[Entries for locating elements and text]
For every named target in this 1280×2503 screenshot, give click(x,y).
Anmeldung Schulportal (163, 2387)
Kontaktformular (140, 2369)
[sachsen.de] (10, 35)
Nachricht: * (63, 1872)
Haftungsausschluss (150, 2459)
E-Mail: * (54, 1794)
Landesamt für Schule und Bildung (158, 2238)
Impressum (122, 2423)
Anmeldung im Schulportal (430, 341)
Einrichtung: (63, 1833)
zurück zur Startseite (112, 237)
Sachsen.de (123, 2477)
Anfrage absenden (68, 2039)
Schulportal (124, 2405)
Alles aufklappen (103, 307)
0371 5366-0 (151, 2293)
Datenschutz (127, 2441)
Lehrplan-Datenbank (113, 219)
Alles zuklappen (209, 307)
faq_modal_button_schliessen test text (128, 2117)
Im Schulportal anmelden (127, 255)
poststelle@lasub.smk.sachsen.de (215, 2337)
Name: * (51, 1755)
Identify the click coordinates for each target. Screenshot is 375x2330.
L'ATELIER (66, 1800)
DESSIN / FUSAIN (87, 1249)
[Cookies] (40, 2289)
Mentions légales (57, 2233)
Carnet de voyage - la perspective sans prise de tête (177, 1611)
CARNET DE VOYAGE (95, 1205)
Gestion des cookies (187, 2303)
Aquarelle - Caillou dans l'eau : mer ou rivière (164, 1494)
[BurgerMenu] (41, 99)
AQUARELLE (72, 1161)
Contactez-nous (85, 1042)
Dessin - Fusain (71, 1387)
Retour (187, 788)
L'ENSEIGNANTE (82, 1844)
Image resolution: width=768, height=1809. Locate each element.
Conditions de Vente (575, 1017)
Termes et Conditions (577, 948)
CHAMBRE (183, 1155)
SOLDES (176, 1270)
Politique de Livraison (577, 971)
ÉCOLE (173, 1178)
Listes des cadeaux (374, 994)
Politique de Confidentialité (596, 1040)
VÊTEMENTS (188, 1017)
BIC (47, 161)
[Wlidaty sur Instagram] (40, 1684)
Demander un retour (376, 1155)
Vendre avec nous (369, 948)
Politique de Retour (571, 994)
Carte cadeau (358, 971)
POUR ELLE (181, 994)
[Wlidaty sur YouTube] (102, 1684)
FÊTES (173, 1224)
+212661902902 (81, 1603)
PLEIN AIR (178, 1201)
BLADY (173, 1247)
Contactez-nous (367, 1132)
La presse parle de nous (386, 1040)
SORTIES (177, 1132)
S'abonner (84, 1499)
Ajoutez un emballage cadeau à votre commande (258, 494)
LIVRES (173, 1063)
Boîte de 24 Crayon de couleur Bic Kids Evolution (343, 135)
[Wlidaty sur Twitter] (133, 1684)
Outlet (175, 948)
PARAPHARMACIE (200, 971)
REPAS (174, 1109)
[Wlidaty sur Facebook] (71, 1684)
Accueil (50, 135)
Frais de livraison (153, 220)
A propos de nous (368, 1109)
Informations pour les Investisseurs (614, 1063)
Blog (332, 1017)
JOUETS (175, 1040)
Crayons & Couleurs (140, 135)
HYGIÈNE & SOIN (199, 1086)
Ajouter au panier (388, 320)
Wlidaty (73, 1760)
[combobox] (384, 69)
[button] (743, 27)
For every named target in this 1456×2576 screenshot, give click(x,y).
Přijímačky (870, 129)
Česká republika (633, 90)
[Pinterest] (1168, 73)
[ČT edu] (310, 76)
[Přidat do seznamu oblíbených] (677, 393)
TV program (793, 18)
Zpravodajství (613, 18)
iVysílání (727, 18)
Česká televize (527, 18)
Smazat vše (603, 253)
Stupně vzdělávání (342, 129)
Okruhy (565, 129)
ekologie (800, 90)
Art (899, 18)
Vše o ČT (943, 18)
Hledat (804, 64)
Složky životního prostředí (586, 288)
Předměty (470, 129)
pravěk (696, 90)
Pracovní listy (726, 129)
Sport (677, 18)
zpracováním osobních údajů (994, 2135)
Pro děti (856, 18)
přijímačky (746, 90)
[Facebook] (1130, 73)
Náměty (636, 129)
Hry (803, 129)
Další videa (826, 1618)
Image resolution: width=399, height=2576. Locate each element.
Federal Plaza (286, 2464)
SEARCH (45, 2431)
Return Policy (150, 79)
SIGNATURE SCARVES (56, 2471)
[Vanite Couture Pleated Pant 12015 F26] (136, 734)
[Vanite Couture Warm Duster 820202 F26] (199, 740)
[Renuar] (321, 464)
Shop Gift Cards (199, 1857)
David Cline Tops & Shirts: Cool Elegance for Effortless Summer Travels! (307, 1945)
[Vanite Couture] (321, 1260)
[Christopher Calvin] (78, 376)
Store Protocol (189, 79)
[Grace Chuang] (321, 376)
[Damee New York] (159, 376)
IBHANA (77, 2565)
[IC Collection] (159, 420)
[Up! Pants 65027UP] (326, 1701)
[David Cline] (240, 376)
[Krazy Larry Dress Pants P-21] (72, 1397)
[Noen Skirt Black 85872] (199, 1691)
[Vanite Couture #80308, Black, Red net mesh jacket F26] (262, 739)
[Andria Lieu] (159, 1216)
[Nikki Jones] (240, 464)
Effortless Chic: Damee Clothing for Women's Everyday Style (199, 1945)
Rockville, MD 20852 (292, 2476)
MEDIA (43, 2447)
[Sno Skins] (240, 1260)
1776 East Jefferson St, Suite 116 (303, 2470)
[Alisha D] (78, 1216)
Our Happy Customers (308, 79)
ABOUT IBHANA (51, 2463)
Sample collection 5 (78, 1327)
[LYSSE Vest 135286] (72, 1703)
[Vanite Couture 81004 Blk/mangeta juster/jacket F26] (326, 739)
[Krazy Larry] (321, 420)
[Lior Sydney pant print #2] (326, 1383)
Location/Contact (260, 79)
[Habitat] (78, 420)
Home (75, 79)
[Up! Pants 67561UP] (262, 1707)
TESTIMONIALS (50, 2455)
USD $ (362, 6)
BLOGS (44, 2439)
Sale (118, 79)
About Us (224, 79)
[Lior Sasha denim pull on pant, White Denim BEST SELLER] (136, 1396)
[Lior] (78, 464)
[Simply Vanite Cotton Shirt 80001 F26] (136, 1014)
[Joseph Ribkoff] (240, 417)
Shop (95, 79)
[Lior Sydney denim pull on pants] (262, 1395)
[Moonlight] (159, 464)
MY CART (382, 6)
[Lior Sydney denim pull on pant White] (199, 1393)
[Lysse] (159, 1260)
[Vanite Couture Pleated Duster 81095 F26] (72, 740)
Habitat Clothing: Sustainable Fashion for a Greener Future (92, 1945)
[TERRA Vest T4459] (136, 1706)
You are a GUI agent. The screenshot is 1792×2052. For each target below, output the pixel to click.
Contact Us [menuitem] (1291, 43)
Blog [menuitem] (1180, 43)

Description of the task: Write out the entire listing above verbatim, line for line, with no changes.

Final result:
For every named target in this 1280×2503 screenshot, give click(x,y).
Anmeldung Schulportal (163, 2387)
Kontaktformular (140, 2369)
[sachsen.de] (10, 35)
Nachricht: * (63, 1872)
Haftungsausschluss (150, 2459)
E-Mail: * (54, 1794)
Landesamt für Schule und Bildung (158, 2238)
Impressum (122, 2423)
Anmeldung im Schulportal (430, 341)
Einrichtung: (63, 1833)
zurück zur Startseite (112, 237)
Sachsen.de (123, 2477)
Anfrage absenden (68, 2039)
Schulportal (124, 2405)
Alles aufklappen (103, 307)
0371 5366-0 (151, 2293)
Datenschutz (127, 2441)
Lehrplan-Datenbank (113, 219)
Alles zuklappen (209, 307)
faq_modal_button_schliessen test text (128, 2117)
Im Schulportal anmelden (127, 255)
poststelle@lasub.smk.sachsen.de (215, 2337)
Name: * (51, 1755)
Identify the click coordinates for each target. Screenshot is 375x2330.
L'ATELIER (66, 1800)
DESSIN / FUSAIN (87, 1249)
[Cookies] (40, 2289)
Mentions légales (57, 2233)
Carnet de voyage - la perspective sans prise de tête (177, 1611)
CARNET DE VOYAGE (95, 1205)
Gestion des cookies (187, 2303)
Aquarelle - Caillou dans l'eau : mer ou rivière (164, 1494)
[BurgerMenu] (41, 99)
AQUARELLE (72, 1161)
Contactez-nous (85, 1042)
Dessin - Fusain (71, 1387)
Retour (187, 788)
L'ENSEIGNANTE (82, 1844)
Image resolution: width=768, height=1809. Locate each element.
Conditions de Vente (575, 1017)
Termes et Conditions (577, 948)
CHAMBRE (183, 1155)
SOLDES (176, 1270)
Politique de Livraison (577, 971)
ÉCOLE (173, 1178)
Listes des cadeaux (374, 994)
Politique de Confidentialité (596, 1040)
VÊTEMENTS (188, 1017)
BIC (47, 161)
[Wlidaty sur Instagram] (40, 1684)
Demander un retour (376, 1155)
Vendre avec nous (369, 948)
Politique de Retour (571, 994)
Carte cadeau (358, 971)
POUR ELLE (181, 994)
[Wlidaty sur YouTube] (102, 1684)
FÊTES (173, 1224)
+212661902902 (81, 1603)
PLEIN AIR (178, 1201)
BLADY (173, 1247)
Contactez-nous (367, 1132)
La presse parle de nous (386, 1040)
SORTIES (177, 1132)
S'abonner (84, 1499)
Ajoutez un emballage cadeau à votre commande (258, 494)
LIVRES (173, 1063)
Boîte de 24 Crayon de couleur Bic Kids Evolution (343, 135)
[Wlidaty sur Twitter] (133, 1684)
Outlet (175, 948)
PARAPHARMACIE (200, 971)
REPAS (174, 1109)
[Wlidaty sur Facebook] (71, 1684)
Accueil (50, 135)
Frais de livraison (153, 220)
A propos de nous (368, 1109)
Informations pour les Investisseurs (614, 1063)
Blog (332, 1017)
JOUETS (175, 1040)
Crayons & Couleurs (140, 135)
HYGIÈNE & SOIN (199, 1086)
Ajouter au panier (388, 320)
Wlidaty (73, 1760)
[combobox] (384, 69)
[button] (743, 27)
For every named target in this 1456×2576 screenshot, give click(x,y).
Přijímačky (870, 129)
Česká republika (633, 90)
[Pinterest] (1168, 73)
[ČT edu] (310, 76)
[Přidat do seznamu oblíbených] (677, 393)
TV program (793, 18)
Zpravodajství (613, 18)
iVysílání (727, 18)
Česká televize (527, 18)
Smazat vše (603, 253)
Stupně vzdělávání (342, 129)
Okruhy (565, 129)
ekologie (800, 90)
Art (899, 18)
Vše o ČT (943, 18)
Hledat (804, 64)
Složky životního prostředí (586, 288)
Předměty (470, 129)
pravěk (696, 90)
Pracovní listy (726, 129)
Sport (677, 18)
zpracováním osobních údajů (994, 2135)
Pro děti (856, 18)
přijímačky (746, 90)
[Facebook] (1130, 73)
Náměty (636, 129)
Hry (803, 129)
Další videa (826, 1618)
Image resolution: width=399, height=2576. Locate each element.
Federal Plaza (286, 2464)
SEARCH (45, 2431)
Return Policy (150, 79)
SIGNATURE SCARVES (56, 2471)
[Vanite Couture Pleated Pant 12015 F26] (136, 734)
[Vanite Couture Warm Duster 820202 F26] (199, 740)
[Renuar] (321, 464)
Shop Gift Cards (199, 1857)
David Cline Tops & Shirts: Cool Elegance for Effortless Summer Travels! (307, 1945)
[Vanite Couture] (321, 1260)
[Christopher Calvin] (78, 376)
Store Protocol (189, 79)
[Grace Chuang] (321, 376)
[Damee New York] (159, 376)
IBHANA (77, 2565)
[IC Collection] (159, 420)
[Up! Pants 65027UP] (326, 1701)
[David Cline] (240, 376)
[Krazy Larry Dress Pants P-21] (72, 1397)
[Noen Skirt Black 85872] (199, 1691)
[Vanite Couture #80308, Black, Red net mesh jacket F26] (262, 739)
[Andria Lieu] (159, 1216)
[Nikki Jones] (240, 464)
Effortless Chic: Damee Clothing for Women's Everyday Style (199, 1945)
Rockville, MD 20852 (292, 2476)
MEDIA (43, 2447)
[Sno Skins] (240, 1260)
1776 East Jefferson St, Suite 116 (303, 2470)
[Alisha D] (78, 1216)
Our Happy Customers (308, 79)
ABOUT IBHANA (51, 2463)
Sample collection 5 (78, 1327)
[LYSSE Vest 135286] (72, 1703)
[Vanite Couture 81004 Blk/mangeta juster/jacket F26] (326, 739)
[Krazy Larry] (321, 420)
[Lior Sydney pant print #2] (326, 1383)
Location/Contact (260, 79)
[Habitat] (78, 420)
Home (75, 79)
[Up! Pants 67561UP] (262, 1707)
TESTIMONIALS (50, 2455)
USD $ (362, 6)
BLOGS (44, 2439)
Sale (118, 79)
About Us (224, 79)
[Lior Sasha denim pull on pant, White Denim BEST SELLER] (136, 1396)
[Lior] (78, 464)
[Simply Vanite Cotton Shirt 80001 F26] (136, 1014)
[Joseph Ribkoff] (240, 417)
Shop (95, 79)
[Lior Sydney denim pull on pants] (262, 1395)
[Moonlight] (159, 464)
MY CART (382, 6)
[Lior Sydney denim pull on pant White] (199, 1393)
[Lysse] (159, 1260)
[Vanite Couture Pleated Duster 81095 F26] (72, 740)
Habitat Clothing: Sustainable Fashion for a Greener Future (92, 1945)
[TERRA Vest T4459] (136, 1706)
You are a GUI agent. The screenshot is 1792×2052. For each target below, output the pixel to click.
Contact Us [menuitem] (1291, 43)
Blog [menuitem] (1180, 43)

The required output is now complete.